Dopo neppure un quarto d’ora, arriva un bambino Yoruba, di circa otto anni. Mi saluta e: “Padre – mi bisbiglia con delicatezza – lei è molto bravo, ma io non ho capito chi è lo Spirito Santo”. Dico a me stesso: “Come volevasi dimostrare!”. Ma non mi scoraggio, invoco il Paraclito e chiedo al ragazzino: “Tu hai un papà? E gli vuoi bene?”. “Yes, father!”. “Hai una mamma? E le vuoi bene?”. “Yes, father!”. E vado avanti interrogandolo sul suo amore verso i fratelli, sorelle, nonni, amici… Accertatomi che egli voglia bene a tutti, concludo così: “Vedi, anch’io ho papà, mamma, fratelli e amici ai quali voglio tanto bene. Però, sapendo che in Africa tanti bambini soffrono la fame e non conoscono Gesù, ho lasciato papà, mamma, fratelli e amici per cercare di voler bene a tutti i bambini africani. E sai chi è stato a dirmi di fare questo? Un grande, grande mio Amico: lo Spirito Santo. Quindi lo Spirito Santo è l’amico che mi ha portato qui a cercare di volerti bene”.

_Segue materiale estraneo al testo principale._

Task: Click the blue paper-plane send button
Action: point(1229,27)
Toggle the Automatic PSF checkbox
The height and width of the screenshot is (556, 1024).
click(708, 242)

“Mi aspetti un po’, padre?” mi chiede il bambino e corre verso la sua capanna. Dopo un momento torna con un Kobo ( equivalente di mezzo centesimo) e mi dice: “Questo è per te, perché mi hai insegnato chi è lo Spirito Santo”.

Passano cinque anni. Mentre mi accingo a lasciare la Nigeria (la prima espulsione) vado in chiesa e, inginocchiato davanti al tabernacolo, vedo il “ricercatore” dello Spirito Santo, ormai tredicenne. So che sta preparandosi alla cresima, perciò mi sento autorizzato a chiedergli se abbia approfondito la sua conoscenza sulla Terza Persona della Trinità. Mi risponde: “Sì, e me lo ha chiesto anche il catechista, che è un suo studente”. “E tu che cosa gli hai risposto?”. “Che lo Spirito Santo è l’amico di padre Valentino”.

Sorridono i cresimandi al racconto di questo loro collega nigeriano e mi chiedono il perché della mia espulsione. Rispondo che il tema dell’incontro vuole essere un confronto tra i cresimandi occidentali e quelli che vivono nei paesi impoveriti. Essi non hanno il problema della cravatta nera, né delle scarpe che non portano, né dei regali che nessuno loro fa. A loro basta pregare il Signore che ascolta le nostre invocazioni, quando lo Spirito Santo muove le labbra dei suoi amici per lodare il Padre.